Campanha da Fraternidade de 2017: uma nova concepção de “vida fraterna”

Por Nicolau João Bakker, svd

As ciências da vida, em certo sentido, apontam para uma nova concepção de vida fraterna. Somos verdadeiramente irmãos e irmãs não apenas dos nossos semelhantes, os seres humanos, mas também, como já intuía são Francisco de Assis, de todos os demais seres vivos do planeta. A Campanha da Fraternidade de 2017 nos convida a “educar o nosso olhar”, como já nos aconselhava Teilhard de Chardin.

Introdução

Surpreendeu-me o tema da Campanha da Fraternidade de 2017: “Fraternidade: biomas brasileiros e defesa da vida”. O que a fraternidade tem a ver com os biomas brasileiros? Tradicionalmente, nossos biomas são seis: a Amazônia, o cerrado, a caatinga, a Mata Atlântica, o Pantanal e os pampas do sul. Ultimamente se acrescenta a eles a zona costeira e marinha. Não é um pouco artificial ligar esses biomas ao conceito de fraternidade? De fato, mais do que nosso estado ou região de origem, é o bioma que define o viver, conviver e sobreviver do ser humano. Cada bioma é o resultado de forças cósmicas que mudam apenas a longuíssimo prazo e ultrapassam em muito a capacidade humana de, de alguma forma, dominá-los. Muito antes de o ser humano destruir o bioma, o bioma irá destruir o ser humano. Em muitos sentidos, o bioma “gera” o ser humano, dando-lhe sua característica própria, não apenas nas feições do corpo, mas também nas da alma. O objetivo deste artigo é demonstrar que, das ciências da vida, surge uma nova concepção de vida fraterna. Faremos isto, em primeiro lugar, observando “a vida como ela é”. Em seguida veremos que também o bioma, como a própria vida, é sempre uma teia partilhada. E, finalmente, tiraremos algumas conclusões pastorais em defesa da vida.

  1. “A vida como ela é”

A fraternidade, antes de ser um fenômeno social, é um fenômeno biológico. Trata-se de um exagero colocar as coisas dessa forma? Parece, mas não é. A vida, apesar das ocasionais aparências contrárias, é toda ela fraternal. Podemos perceber isso melhor quando colocamos debaixo da lupa uma célula viva, de qualquer ser vivente, para observar seu metabolismo (BAKKER,, 278/2011). Antes de mais nada, devemos então distinguir entre células sem núcleo central e células com núcleo central. Os especialistas falam em células procariontes e eucariontes. Durante os primeiros 2 bilhões de anos, a vida no planeta Terra, iniciada há cerca de 3,7 bilhões de anos, foi comandada basicamente pelas bactérias, seres vivos unicelulares sem núcleo central. Seu DNA é mil vezes mais simples que o nosso e não passa de um único cordão de uns quatro mil genes que flutua livremente no líquido, o citoplasma. Mas não subestime as bactérias: sem sexo algum, elas podem multiplicar-se a cada vinte minutos e partilhar entre si até 15% do seu código genético diariamente! Esse pool genético deu-lhes a capacidade de adaptar-se às mais diversas e duras condições num planeta em permanente transformação. As bactérias acabaram desenvolvendo os principais mecanismos de sustentação da vida: a fermentação, a fotossíntese, a fixação do nitrogênio, a respiração aeróbia, a pigmentação, a locomoção etc.

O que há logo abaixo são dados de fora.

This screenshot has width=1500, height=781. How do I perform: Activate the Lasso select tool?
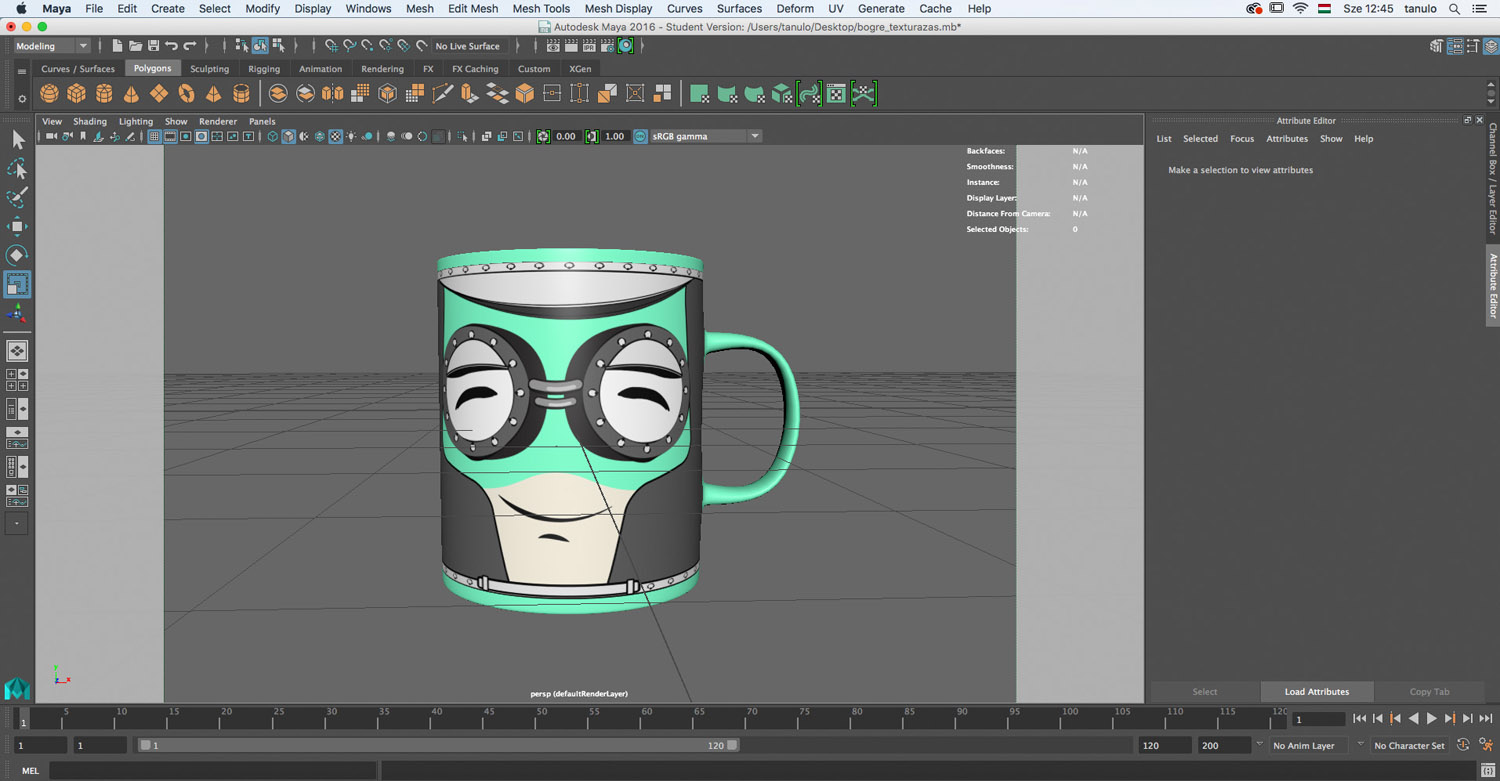tap(17, 169)
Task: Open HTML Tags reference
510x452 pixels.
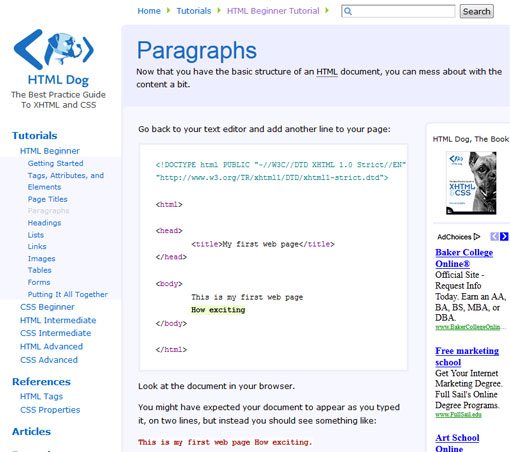Action: (41, 396)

Vamos agora pôr debaixo da lupa a nossa célula, a eucarionte, isto é, a que possui um núcleo central e apresenta uma complexidade muito maior do que a das bactérias. Devemos à grande microbióloga Lynn Margulis a comprovação científica de que não são apenas as mutações genéticas e as transferências genéticas diretas — como a das bactérias — que fazem evoluir a vida, mas existe também a poderosa força da simbiogênese (MARGULIS, 2002). É aí que percebemos com maior clareza que a vida, em qualquer nível, depende inteiramente da tal fraternidade biológica. Todas as células eucariontes são fruto de uma integração, uma colaboração íntima e permanente — uma simbiose — entre forças vivas antes separadas. Tomemos como exemplo a simples alga do mar, a antecessora das plantas. Colocada debaixo da lupa, os especialistas percebem que seu núcleo genético é uma fusão de dois tipos diferentes de bactérias: a arqueofermentadora, capaz de decompor cadeias de carbono, ou açúcares, transformando-os em energia, e uma já capaz de locomoção, a nadadora. Mais adiante, uma terceira bactéria veio enriquecer o conjunto da célula: a respiradora, especializada em respirar oxigênio. Os novos seres que, há aproximadamente 2 bilhões de anos, resultaram dessa múltipla fusão, ainda unicelulares, vieram receber depois a inestimável colaboração de uma quarta bactéria, a fotossintetizadora (a cianobactéria, verde-azulada). Contudo, os resquícios desta encontramos apenas no reino das plantas, e não no reino dos fungos ou no reino dos animais.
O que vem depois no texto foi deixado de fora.